The tenth generation E-Class Merc’ was revealed to the public in a somewhat inside out fashion, with an early look at the interior of the E-Class presented in advance of the full model unveiling in Detroit this year. Thus, we already knew about the car’s wide, single-casting glass touchscreen, and its foot-wide navigation display. There’s a good reason why the inside led the way for Mercedes in this case, as comfort and quality remain the chief qualities of the brand, ahead of performance. Leaving aside juggernauts like the Gelandewagen and the tire-smoke of the AMG lineup, a Mercedes is something you buy for relaxed, yet capable motoring.

To recap, the E-class gets several new interior upgrades, including a configurable instrument panel, and 63 shades of selectable interior lighting colour. The seats are markedly improved, and range from the sportiest AMG-style variants to the comfort line seat offerings with their complex massage functions. More colour options are on the table for interior materials, and once again the effect is more lounge than cockpit.

The E-class’s new outside hits the mark in being both unsurprising and handsome. Leave the gauche matte-paint option box unticked, and the E is as well-tailored as your average executive’s business suit, blissfully free of fender vents and other tack-on nonsense. The wheelbase increases by 66 mm, while the overall length of the car is also up by 43 mm; at 4,903 mm in length, it steps on the toes of earlier S-class models, while being still easily parkable. Luxury lines continue to get the targeting reticle of a three-pointed star atop the grille, while the sportier versions make do with an integrated badging.

Under the new hood – which, like the fenders, trunk, and large sections of the bodywork, is all-aluminum – the E-class gets a new four-cylinder turbocharged gasoline engine as the base offering.

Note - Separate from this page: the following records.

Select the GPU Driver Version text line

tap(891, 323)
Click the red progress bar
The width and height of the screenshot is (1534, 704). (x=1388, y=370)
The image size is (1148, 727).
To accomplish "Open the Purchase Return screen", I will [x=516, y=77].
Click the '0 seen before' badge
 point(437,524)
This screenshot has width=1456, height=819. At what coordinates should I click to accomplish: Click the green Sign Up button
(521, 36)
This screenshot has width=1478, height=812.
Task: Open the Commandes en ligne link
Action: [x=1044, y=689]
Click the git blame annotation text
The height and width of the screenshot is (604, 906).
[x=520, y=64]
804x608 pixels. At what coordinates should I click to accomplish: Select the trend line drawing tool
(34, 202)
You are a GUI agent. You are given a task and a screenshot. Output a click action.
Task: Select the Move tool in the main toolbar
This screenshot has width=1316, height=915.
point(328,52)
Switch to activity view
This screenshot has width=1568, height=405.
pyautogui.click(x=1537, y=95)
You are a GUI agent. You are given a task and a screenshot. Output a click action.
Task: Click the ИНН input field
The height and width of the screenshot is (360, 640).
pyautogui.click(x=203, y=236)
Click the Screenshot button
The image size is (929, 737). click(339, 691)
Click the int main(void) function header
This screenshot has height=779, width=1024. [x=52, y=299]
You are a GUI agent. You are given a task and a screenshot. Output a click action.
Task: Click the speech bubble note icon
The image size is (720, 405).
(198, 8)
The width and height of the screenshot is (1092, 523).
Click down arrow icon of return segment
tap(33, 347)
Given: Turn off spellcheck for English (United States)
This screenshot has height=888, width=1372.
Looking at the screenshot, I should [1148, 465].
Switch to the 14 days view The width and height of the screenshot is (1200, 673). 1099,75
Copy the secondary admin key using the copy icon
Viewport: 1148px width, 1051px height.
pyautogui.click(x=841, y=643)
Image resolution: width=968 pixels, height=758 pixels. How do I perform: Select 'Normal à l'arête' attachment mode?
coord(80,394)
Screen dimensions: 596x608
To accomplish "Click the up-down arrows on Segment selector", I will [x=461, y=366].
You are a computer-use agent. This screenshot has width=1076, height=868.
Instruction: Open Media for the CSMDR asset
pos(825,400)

Displacing 2.0L, it makes 241 hp and 273 lb-ft of torque, perfectly adequate figures for most use. The four will be matched to a nine-speed automatic transmission, and whether Mercedes can manage to mute the inherent imbalance of a four-cylinder engine to the point that it’s as smooth as their old V6-powered E-class models remains to be seen.

The Brat(wurst): 2017 Mercedes-Benz C-Class Coupé

While no other engine offerings were officially announced, you don’t have to own a crystal ball to expect more powerful options coming down the pipeline before too long. Even with diesel’s currently tarnished image, the E-class will likely continue to sell a decent percentage of cars so equipped, as well as with a twin-turbo V6 of the E400. There’ll also be a plug-in hybrid variant, and the word is that there will likely be two AMG variants, an E43 Mercedes-AMG and top dog E63 AMG. The latter will get the hand-assembled twin-turbo V8, and the former replaces the E450 AMG Sport line with a mass-assembled twin-turbo V6.